Background and aims: As a member of mitochondrial sirtuins, Sirt4 plays a vital role in cellular metabolism and intracellular signal transduction; however, its effect on atherosclerosis is unclear. This study aimed to explore the effect of Sirt4 on atherosclerosis and its underlying mechanism. Methods: In vivo, Apoe(- /-) and Apoe(- /-)/Sirt4(-/-) micewere fed a high-fat diet to induce atherosclerosis. In vitro, peritoneal macrophages from two mouse types were extracted and treated with oxidized low-density lipoprotein to establish a cell model, THP-1 cells were used to observe the effect of Sirt4 on the adhesion ability of monocytes. The growth and composition of aortic plaques in two mouse types were analyzed by H&E staining, Oil Red O staining, Dil oxidized low-density lipoprotein, immunohistochemistry, real-time quantitative polymerase chain reaction and enzyme-linked immunosorbent assay. Transcriptome analysis and Western blotting were performed to explore the specific mechanism. Results: Sirt4 deficiency aggravated atherosclerosis in mice. In vivo, aortic plaque size, lipid content, and expression of related inflammatory factors in Apoe(-/-)/Sirt4(-/-)mice were higher than those in the control group, whereas the content of collagen I and smooth muscle actin-a was significantly lower.

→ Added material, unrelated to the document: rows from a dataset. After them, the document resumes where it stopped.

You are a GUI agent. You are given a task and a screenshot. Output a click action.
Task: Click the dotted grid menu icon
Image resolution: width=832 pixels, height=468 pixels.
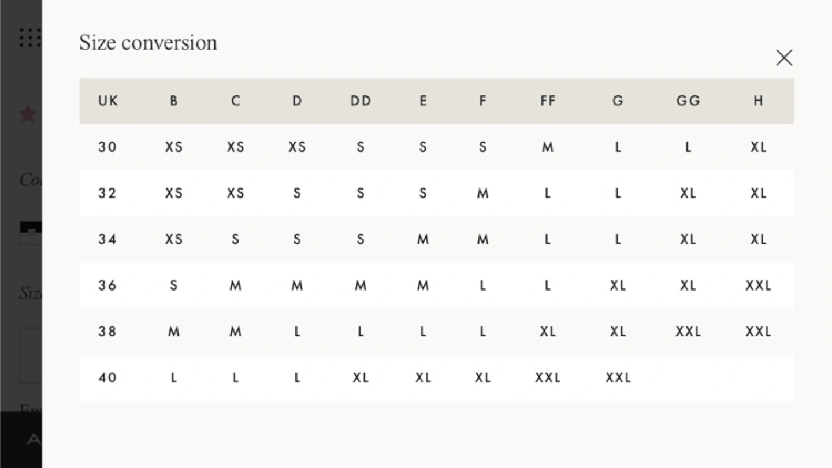pos(30,38)
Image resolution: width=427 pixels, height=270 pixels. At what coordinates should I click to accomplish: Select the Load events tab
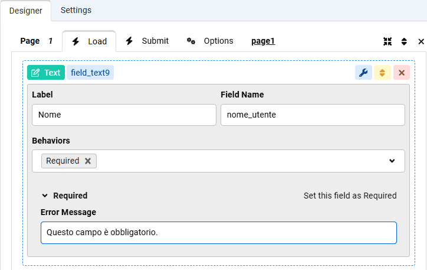pos(89,41)
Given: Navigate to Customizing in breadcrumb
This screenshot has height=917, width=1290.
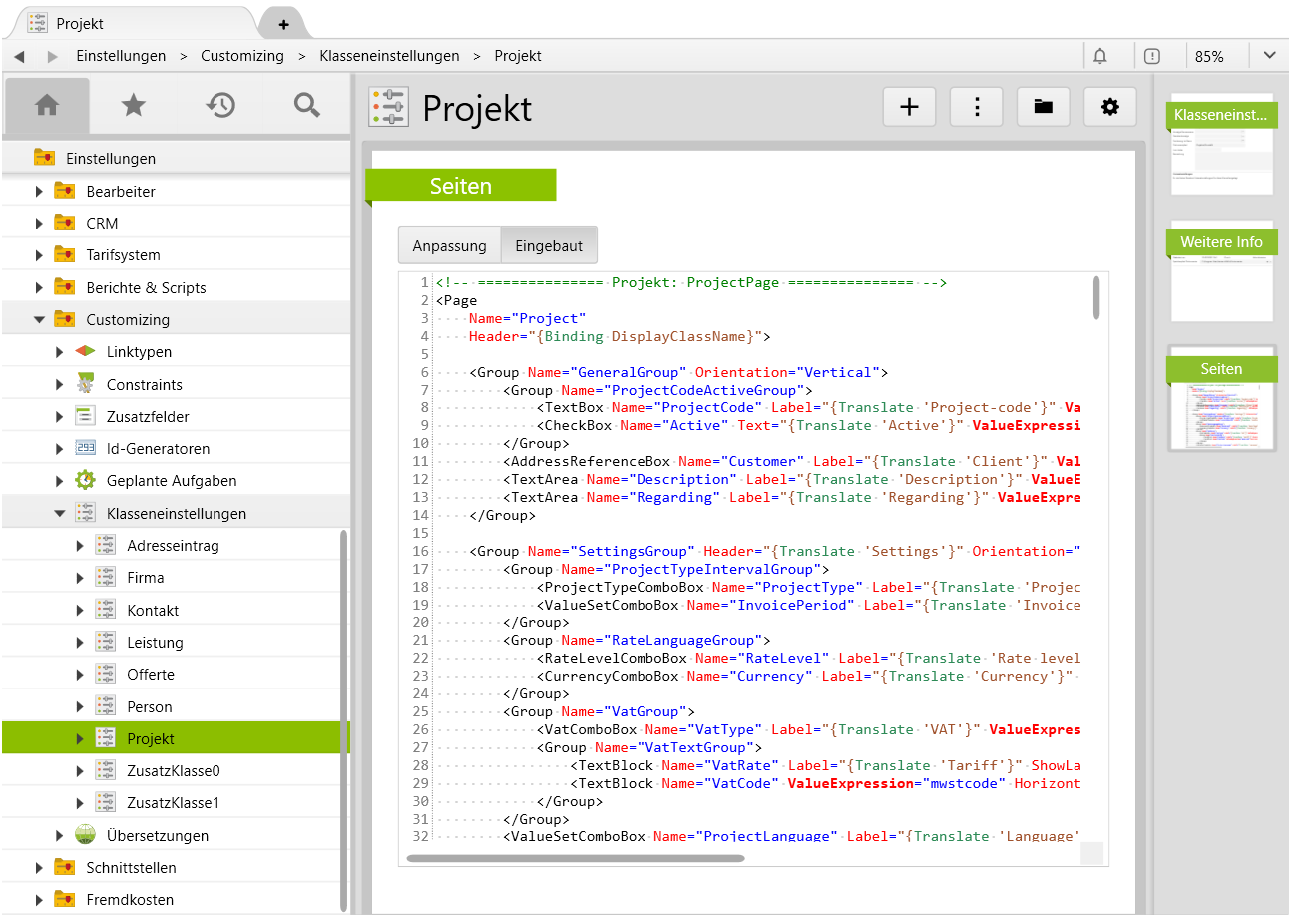Looking at the screenshot, I should pos(242,56).
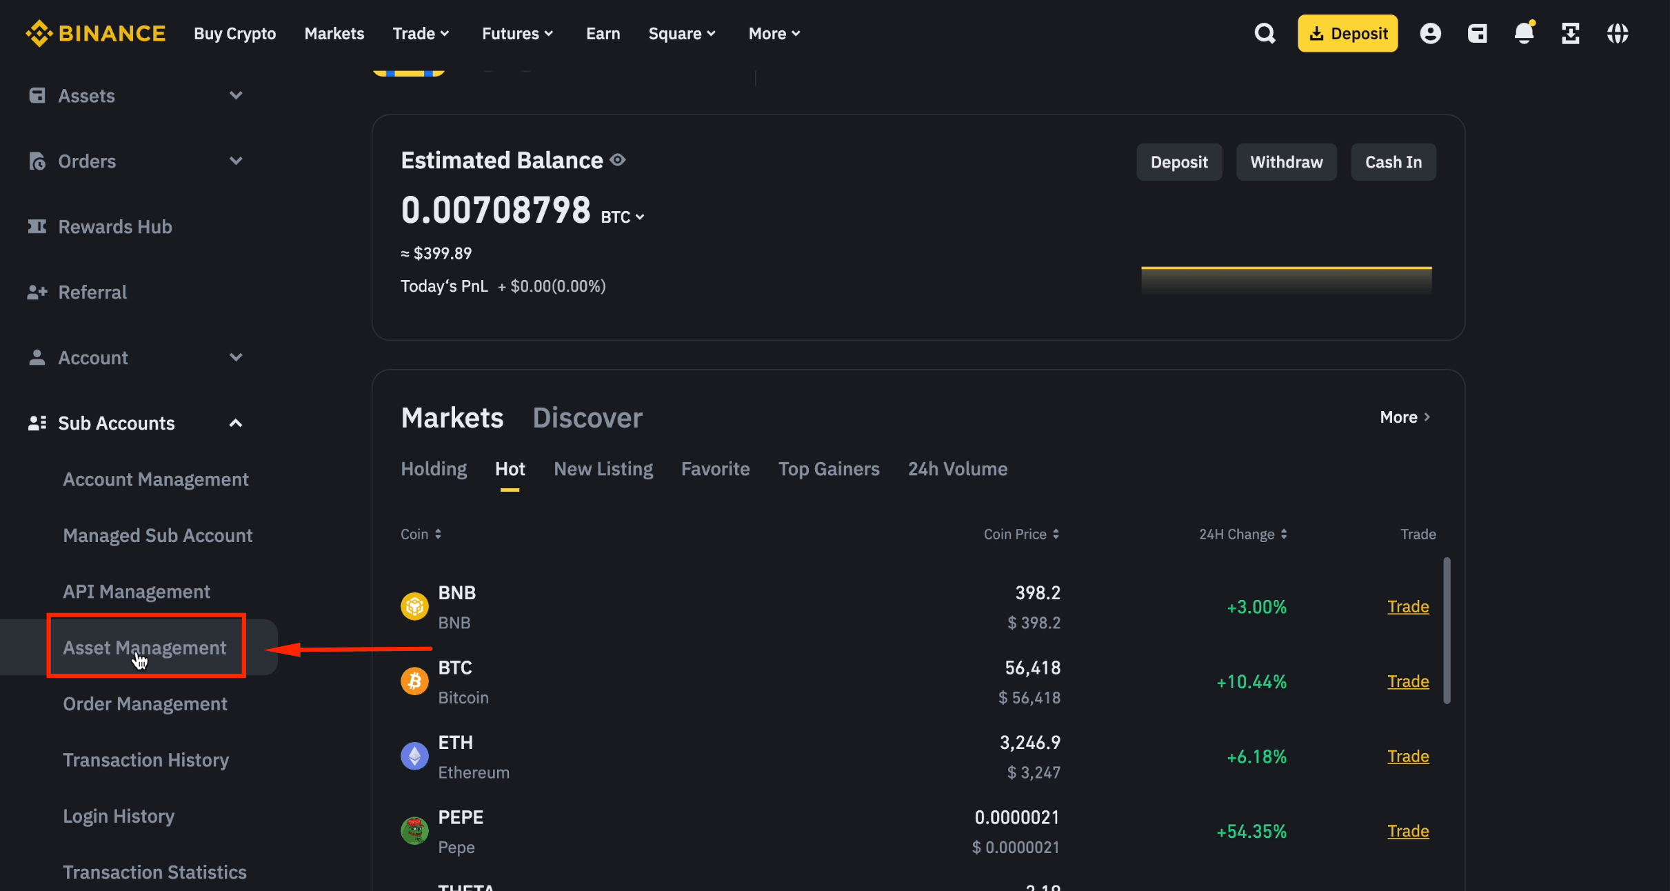1670x891 pixels.
Task: Toggle the 24H Change sort arrows
Action: click(1284, 534)
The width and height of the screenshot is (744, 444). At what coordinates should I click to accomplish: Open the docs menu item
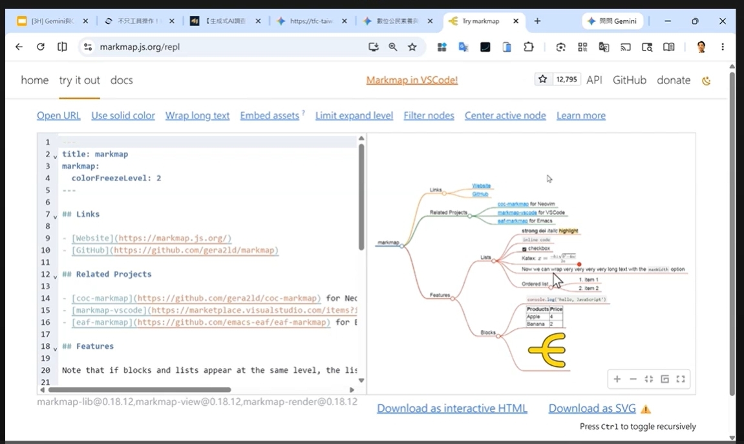122,80
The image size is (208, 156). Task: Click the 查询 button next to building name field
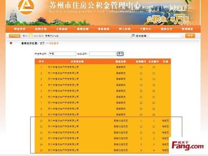pyautogui.click(x=120, y=54)
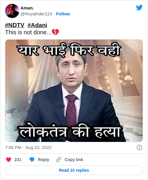Screen dimensions: 148x180
Task: Open the Read 10 replies button
Action: 74,170
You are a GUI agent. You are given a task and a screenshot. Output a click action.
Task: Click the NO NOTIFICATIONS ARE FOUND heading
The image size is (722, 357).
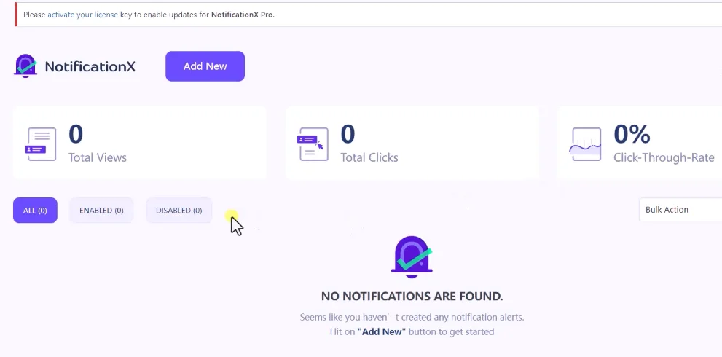(x=412, y=297)
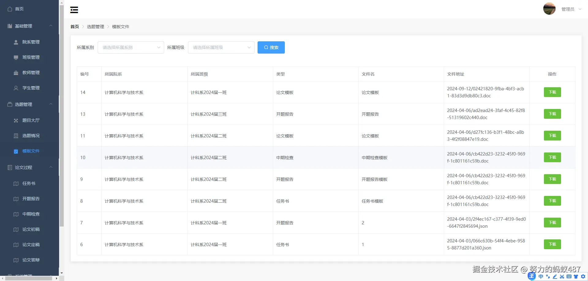Open the input method screenshot scissors icon
Screen dimensions: 588x281
tap(562, 276)
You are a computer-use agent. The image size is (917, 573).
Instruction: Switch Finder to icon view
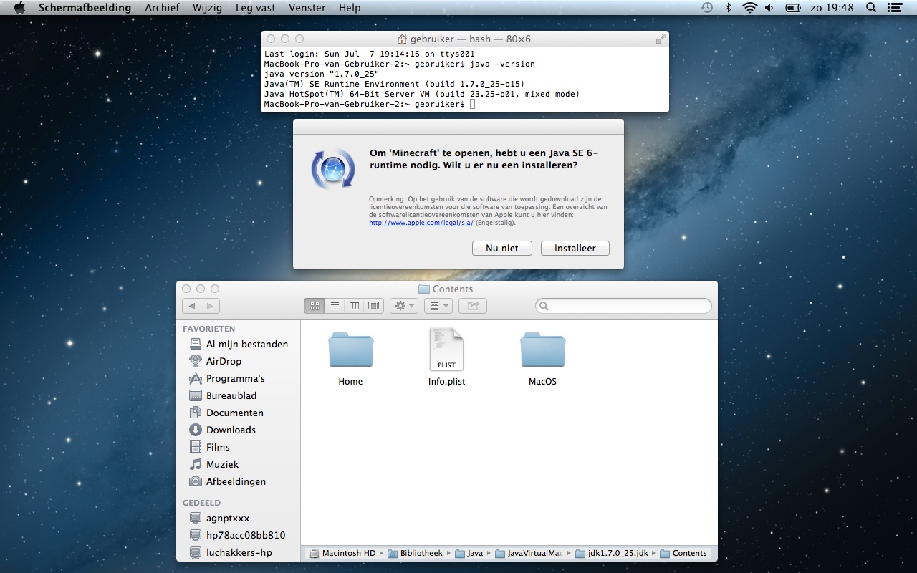coord(315,306)
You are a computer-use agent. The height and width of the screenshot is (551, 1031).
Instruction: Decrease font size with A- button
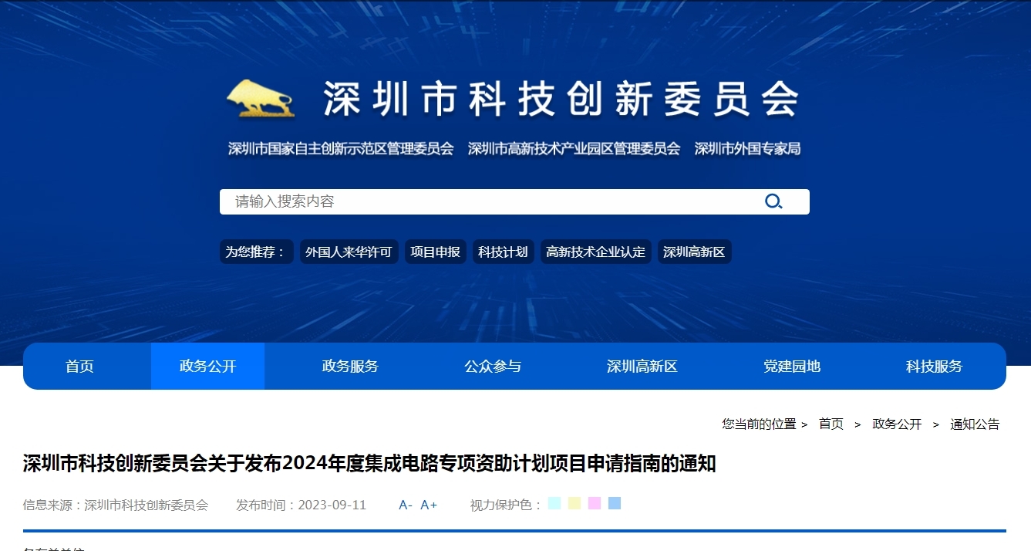click(x=406, y=505)
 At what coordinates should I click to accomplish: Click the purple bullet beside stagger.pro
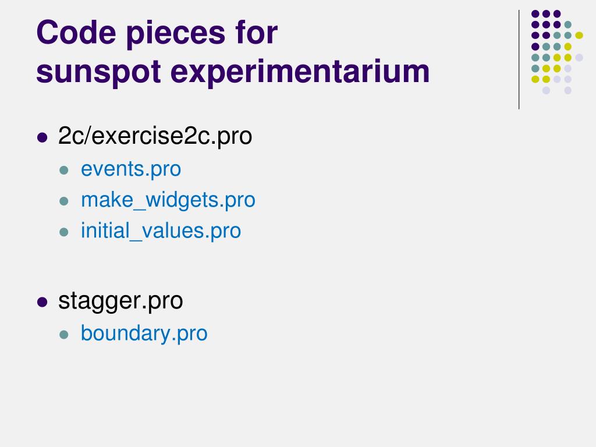[42, 302]
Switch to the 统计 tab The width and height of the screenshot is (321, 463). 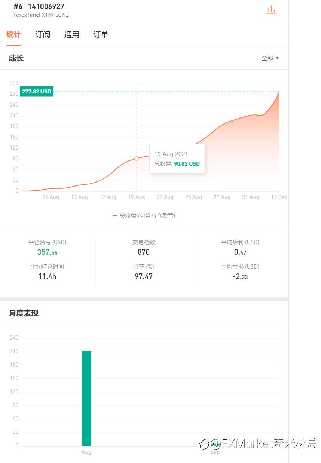tap(14, 34)
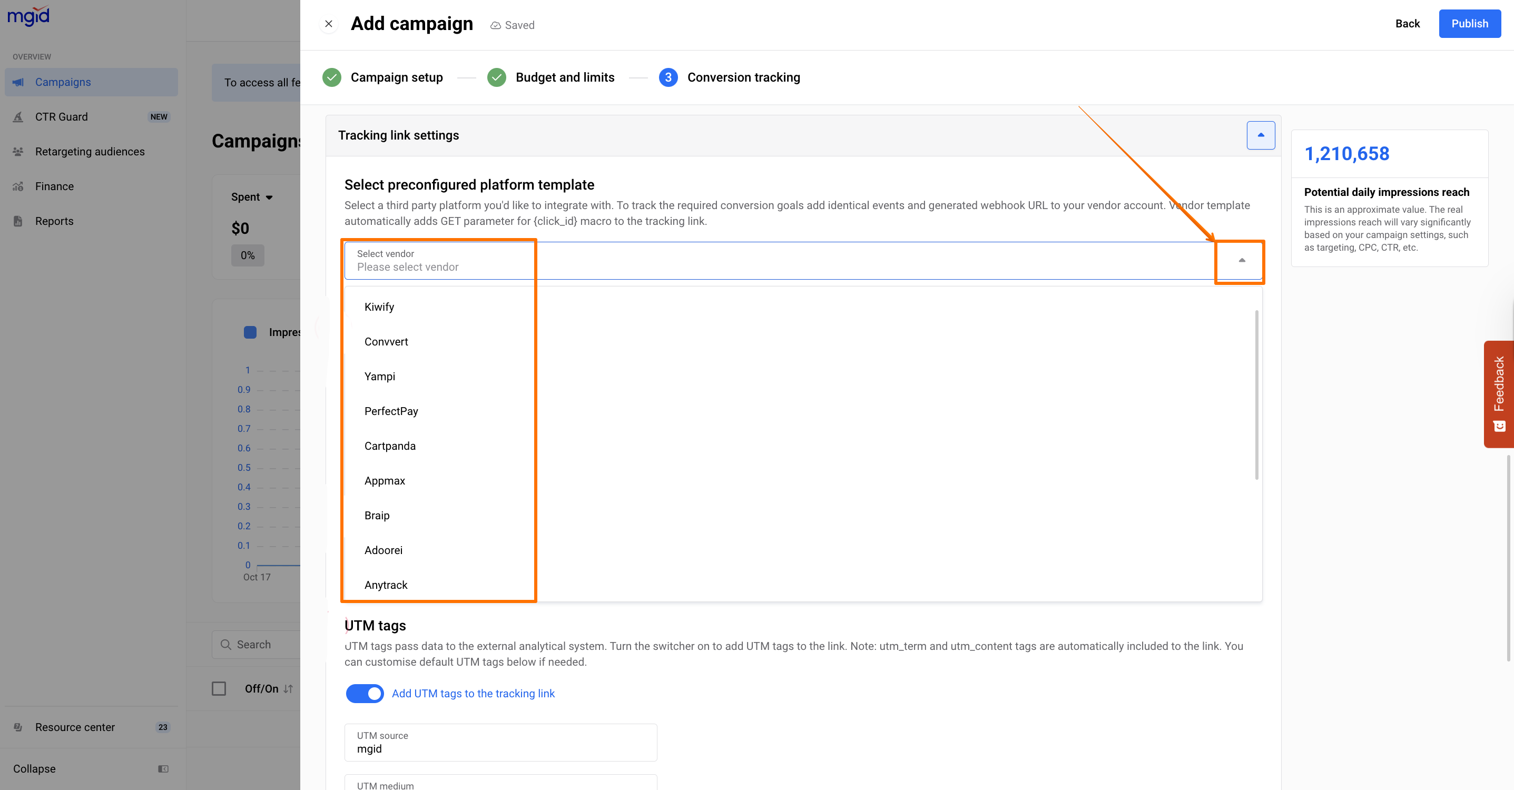This screenshot has width=1514, height=790.
Task: Check the Off/On column select-all checkbox
Action: 219,688
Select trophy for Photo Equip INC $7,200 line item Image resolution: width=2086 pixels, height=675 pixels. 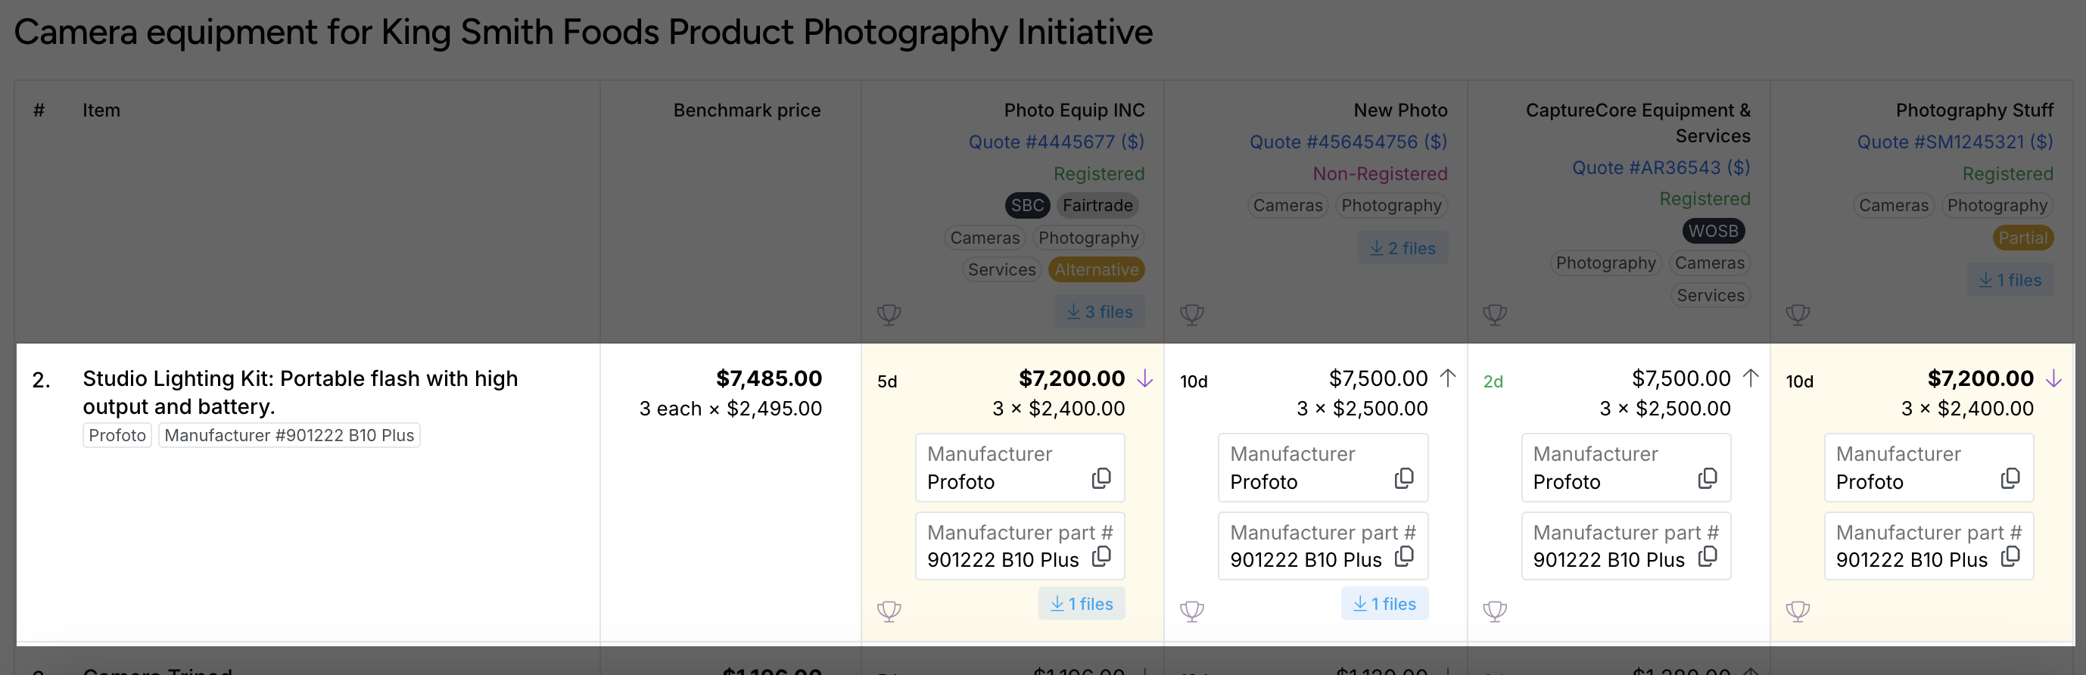click(888, 611)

Sirt4-deficient macrophages exhibited stronger lipid phagocytosis in vitro, and the adhesion ability of monocytes increased when Sirt4 expression decreased. Transcriptome analysis showed that the expression of CXCL2 and CXCL3 in Sirt4-deficient peritoneal macrophages increased significantly, which may play a role by activating the NF-kappa B pathway. In further analysis, the results in vitro and in vivo showed that the expression of VCAM-1 and pro-inflammatory factors, such as IL-6, TNF-alpha and IL-1 beta, increased, whereas the expression of anti-inflammatory factor IL-37 decreased in Sirt4-deficient peritoneal macrophages and tissues. After blocking the effect with NK-kappa B inhibitor BAY11-7082, the inflammatory reaction in sirt4 deficient macrophages was also significantly decreased. Conclusions: This study demonstrates that Sirt4 deficiency promotes the development of atherosclerosis by activating the NF-kappa B/I kappa B/CXCL2/3 pathway, suggesting that Sirt4 may exhibit a protective effect in atherosclerosis, which provides a new strategy for clinical prevention and treatment of atherosclerosis.